The moment the baby is born, the neurons will connect with each other at an alarming rate as the child takes in information from the 5 senses of sight, hearing, smell, taste and touch.
At the early age, every impression, every labelling of sounds, objects, movements, emotions are recorded in different parts of the brain.
Concentration and curiosity that provide that stimulation are required to allow the neurons to connect with each other strongly. The stronger the connection, the better the memory as the Hippocampus in our brain is responsible to index all impressions captured.
When the prefrontal cortex of a child develops, his/ her thinking processes start to develop. Prefrontal cortex is required for the executive functions which include thinking, analysis, reasoning, planning, emotions regulation, and controlling functions. However, prefrontal cortex takes 20 years to be fully developed. As a child is unable to think independently, they are unable to understand what is important.
How could parents help their child stay focused?
- Make learning fun and interesting
To arouse the curiosity in your child and help him/her to stay focused. These are important stimulation for hippocampus and prefrontal cortex. When the learning is fun and your child is encouraged, your child will naturally be interested and will be able to focus better. During the fun time, the brain develops a neurotransmitter known as Dopamine, making a person feel happy. The brain will naturally want to repeat the process. Thus, learning process is strengthened.
- Remove unnecessary distractions within the vision of your child
Provide a stable and quiet environment to help your child focus to develop his/her thinking skills and to recognise thought processes.

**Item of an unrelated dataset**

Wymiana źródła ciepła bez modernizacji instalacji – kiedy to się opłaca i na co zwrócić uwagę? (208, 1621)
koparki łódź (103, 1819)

- Speak to your child in proper constructed sentences. Don’t baby talk.
Label all objects, movements and emotions as it helps your child to develop vocabularies and language skills. These proper language tools are required to tag sensory experiences in the Hippocampus. Do not worry that your child will not be able to understand. At this time, repetition is also a form of stimulation. The brain collects every impression for recall later by the prefrontal cortex. The higher the frequency of appearances, the more the brain will think that they are important.
- Acknowledge your child’s emotions.
Should your child have a meltdown, guide him/her to manage their anxiety. Example: “Please calm down, Take a deep breath first, Count to three…. Tell me why you are sad.”
- Cognitive Flexibility – Provide guidance to your child to overcome challenges
Let your child learn to handle different challenging situations and help them to think of different solutions to a roadblock. Practise with your child as many scenarios as possible. Provide procedural steps.
- Delay gratification
Let your child be accustomed to the process of completing the tasks by him or herself. Develop both concentration and delay gratification. The higher the frequency of appearances, the more the brain will think that they are important.
- Bond with your child through reading or playing memory games
You may want to tell your child the reward that he/she can look forward to after completing the task while you continuing guiding the child in an interesting way.